Return a word-for-word copy of the section of the text on GOOG's Q1 2025 earnings that begins at the words "GOOG maintained their" and stops after "a max of 10.".

> [PASSAGE PROVIDED]
..........
GOOG maintained their Beach scores: 8 for fundamental strength, 3 for forward growth (which is not ideal) and 6 for valuation. These scores are each out of a max of 10.
GOOG demonstrated a strong start to 2025 with robust revenue growth of +12% yoy to $90.2B beating consensus estimates on the top line and bottom line. Their growth was broad-based, with Google Search and other advertising revenues increasing by +10% yoy to $50.7B, driven by strength in financial services, retail and travel. YouTube advertising also saw a healthy +10% yoy rise to $8.9B, fueled by both direct response and brand advertising. Google Cloud (GCP) continued its strong trajectory with a +28% yoy revenue increase to $12.3B and subscriptions, platforms, and devices grew by +19% yoy, surpassing 270M paid subscriptions. RPO growth continues along its upward trend, now averaging +6% qoq for the past six consecutive quarters. The company also highlighted the positive traction in its AI initiatives, with AI Overviews reaching 1.5B users per month and increasing commercial usage of their LLM models across all 15 products with more than 500M users each. Waymo continues to expand into new cities and now completes over 250k rides per week. GOOG increased their quarterly dividend by +5% and authorized a large $70B share repurchase program.
Q1 2025 earnings also revealed some areas of deceleration and increased expenses. GCP’s Q1 revenues showed a slight deceleration from the 30% growth in Q4, even while they reiterated their plans to spend $75B on AI related capex in 2025. Additionally, network advertising revenues continued their decline, falling by -2%. Depreciation expenses grew by +31% yoy, driven by capex investments in technical infrastructure to support AI and cloud growth. The Other Bets segment continued to incur an operating losses of -$1.2B. Furthermore, Alphabet acknowledged potential headwinds in its ads business for the remainder of 2025 due to changes in the de minimis exemption, primarily affecting APAC-based retailers. Finally, I continue to believe that GOOG needs a new CEO. Sundar Pichai is too slow to slash expenses, too soft spoken as an evangelist for the company and too risk averse against the competition.
Morningstar retained their fair market value of $237 for the stock suggesting that it is still reasonably priced. Current PE is 18 and forward PE is also 18…these are some of the lowest for this MAG-7 stock in recent times. Morningstar presents a bear and bull case range of $175 to $266 along with a sum-of-the-parts fair value estimate of $248 per share. On a related side note, we learned that GOOG has been an investor in SpaceX since at least 2015 and this investment brought in about $8B in unrealized gains.
..........
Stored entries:
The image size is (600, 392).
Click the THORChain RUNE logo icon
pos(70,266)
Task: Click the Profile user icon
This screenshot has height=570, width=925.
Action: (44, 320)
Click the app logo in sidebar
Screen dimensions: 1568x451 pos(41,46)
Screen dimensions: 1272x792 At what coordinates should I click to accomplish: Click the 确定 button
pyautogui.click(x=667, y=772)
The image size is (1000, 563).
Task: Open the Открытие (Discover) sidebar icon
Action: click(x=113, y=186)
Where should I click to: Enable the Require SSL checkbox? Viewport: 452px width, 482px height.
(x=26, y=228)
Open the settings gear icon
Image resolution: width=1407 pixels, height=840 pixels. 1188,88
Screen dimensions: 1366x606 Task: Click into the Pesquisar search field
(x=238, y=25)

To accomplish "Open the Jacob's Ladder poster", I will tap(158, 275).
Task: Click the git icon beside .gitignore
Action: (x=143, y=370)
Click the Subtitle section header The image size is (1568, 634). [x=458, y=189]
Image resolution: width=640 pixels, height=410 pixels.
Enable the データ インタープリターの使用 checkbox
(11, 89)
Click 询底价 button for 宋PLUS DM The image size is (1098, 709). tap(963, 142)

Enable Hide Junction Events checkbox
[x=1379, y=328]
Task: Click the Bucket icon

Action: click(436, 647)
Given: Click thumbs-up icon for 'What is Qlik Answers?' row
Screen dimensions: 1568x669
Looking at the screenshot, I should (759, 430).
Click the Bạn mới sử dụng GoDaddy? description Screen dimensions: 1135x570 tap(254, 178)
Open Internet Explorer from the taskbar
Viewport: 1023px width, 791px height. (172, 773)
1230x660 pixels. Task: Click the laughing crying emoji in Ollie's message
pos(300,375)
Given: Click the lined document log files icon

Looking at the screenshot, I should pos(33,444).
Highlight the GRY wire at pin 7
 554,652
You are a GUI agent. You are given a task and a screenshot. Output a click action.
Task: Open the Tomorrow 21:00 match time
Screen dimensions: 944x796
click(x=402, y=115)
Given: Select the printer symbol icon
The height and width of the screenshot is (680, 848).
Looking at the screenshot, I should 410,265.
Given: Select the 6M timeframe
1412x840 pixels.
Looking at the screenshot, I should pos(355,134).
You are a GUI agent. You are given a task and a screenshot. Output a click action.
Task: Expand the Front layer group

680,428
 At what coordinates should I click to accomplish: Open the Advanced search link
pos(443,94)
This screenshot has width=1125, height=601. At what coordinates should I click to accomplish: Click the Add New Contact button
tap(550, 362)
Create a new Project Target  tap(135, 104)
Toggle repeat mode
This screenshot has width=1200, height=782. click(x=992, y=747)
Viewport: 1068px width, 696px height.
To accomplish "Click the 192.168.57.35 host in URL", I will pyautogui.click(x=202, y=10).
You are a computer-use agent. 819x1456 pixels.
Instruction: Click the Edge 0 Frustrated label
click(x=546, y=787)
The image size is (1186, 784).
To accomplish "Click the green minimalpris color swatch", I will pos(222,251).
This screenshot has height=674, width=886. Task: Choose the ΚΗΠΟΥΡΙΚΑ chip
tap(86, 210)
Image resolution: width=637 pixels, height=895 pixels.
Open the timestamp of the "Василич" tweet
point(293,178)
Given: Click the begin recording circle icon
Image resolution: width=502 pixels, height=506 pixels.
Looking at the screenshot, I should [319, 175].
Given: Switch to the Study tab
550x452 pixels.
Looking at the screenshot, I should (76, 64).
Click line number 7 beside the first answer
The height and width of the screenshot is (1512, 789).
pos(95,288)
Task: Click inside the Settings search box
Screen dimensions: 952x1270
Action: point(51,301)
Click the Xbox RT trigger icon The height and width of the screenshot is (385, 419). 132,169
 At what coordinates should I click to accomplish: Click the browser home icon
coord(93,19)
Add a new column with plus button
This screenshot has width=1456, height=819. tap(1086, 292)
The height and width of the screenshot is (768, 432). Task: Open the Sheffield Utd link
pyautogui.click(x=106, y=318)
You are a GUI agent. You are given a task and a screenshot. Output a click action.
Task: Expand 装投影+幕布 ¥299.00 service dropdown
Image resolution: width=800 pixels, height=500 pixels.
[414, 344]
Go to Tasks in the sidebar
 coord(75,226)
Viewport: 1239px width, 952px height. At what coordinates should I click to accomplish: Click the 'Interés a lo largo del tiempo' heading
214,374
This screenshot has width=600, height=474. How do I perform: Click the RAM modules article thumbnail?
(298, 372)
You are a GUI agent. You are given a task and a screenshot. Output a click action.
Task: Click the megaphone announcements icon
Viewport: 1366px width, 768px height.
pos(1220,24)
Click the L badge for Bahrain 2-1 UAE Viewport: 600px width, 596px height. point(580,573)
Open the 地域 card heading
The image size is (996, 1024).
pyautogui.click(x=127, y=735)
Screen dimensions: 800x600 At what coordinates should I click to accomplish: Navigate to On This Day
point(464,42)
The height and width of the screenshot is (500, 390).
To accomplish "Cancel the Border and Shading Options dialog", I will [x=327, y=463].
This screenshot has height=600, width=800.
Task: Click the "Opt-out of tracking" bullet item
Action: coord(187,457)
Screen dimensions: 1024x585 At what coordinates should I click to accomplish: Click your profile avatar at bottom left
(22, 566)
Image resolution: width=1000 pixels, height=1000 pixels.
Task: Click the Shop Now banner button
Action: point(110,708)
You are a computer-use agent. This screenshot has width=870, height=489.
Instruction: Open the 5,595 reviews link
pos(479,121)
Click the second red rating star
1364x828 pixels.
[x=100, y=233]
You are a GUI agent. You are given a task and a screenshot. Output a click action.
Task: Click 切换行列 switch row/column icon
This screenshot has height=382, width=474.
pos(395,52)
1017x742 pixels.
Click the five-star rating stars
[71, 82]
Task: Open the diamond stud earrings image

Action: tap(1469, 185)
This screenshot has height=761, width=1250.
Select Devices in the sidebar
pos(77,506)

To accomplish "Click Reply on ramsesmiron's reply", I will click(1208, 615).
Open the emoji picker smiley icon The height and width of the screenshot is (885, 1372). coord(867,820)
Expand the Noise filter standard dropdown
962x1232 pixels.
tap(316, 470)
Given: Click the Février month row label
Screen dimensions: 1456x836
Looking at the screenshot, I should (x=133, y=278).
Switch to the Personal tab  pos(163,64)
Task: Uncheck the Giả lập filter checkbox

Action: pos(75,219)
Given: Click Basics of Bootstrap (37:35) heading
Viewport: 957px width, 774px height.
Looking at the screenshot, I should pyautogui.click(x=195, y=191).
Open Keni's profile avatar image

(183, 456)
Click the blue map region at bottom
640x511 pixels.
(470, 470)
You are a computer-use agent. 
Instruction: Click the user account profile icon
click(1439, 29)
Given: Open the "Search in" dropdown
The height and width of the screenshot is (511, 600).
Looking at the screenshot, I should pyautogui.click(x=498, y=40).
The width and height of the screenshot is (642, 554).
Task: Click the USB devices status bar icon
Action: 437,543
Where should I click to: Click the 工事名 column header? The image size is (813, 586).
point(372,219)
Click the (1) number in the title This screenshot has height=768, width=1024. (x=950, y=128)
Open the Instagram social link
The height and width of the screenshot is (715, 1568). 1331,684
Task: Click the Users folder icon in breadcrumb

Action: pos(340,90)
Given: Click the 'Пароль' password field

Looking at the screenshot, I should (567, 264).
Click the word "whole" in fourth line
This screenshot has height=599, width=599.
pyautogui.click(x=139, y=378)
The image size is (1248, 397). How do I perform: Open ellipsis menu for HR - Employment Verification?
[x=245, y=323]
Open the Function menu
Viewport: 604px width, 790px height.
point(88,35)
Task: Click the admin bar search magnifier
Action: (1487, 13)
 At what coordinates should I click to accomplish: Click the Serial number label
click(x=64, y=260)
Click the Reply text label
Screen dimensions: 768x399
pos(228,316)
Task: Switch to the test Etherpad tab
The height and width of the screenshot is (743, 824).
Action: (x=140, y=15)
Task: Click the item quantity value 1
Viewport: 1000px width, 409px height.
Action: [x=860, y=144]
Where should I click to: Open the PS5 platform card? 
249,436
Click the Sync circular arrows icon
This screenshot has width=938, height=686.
..........
> [EXPECTED OUTPUT]
GOOG maintained their Beach scores: 8 for fundamental strength, 3 for forward growth (which is not ideal) and 6 for valuation. These scores are each out of a max of 10.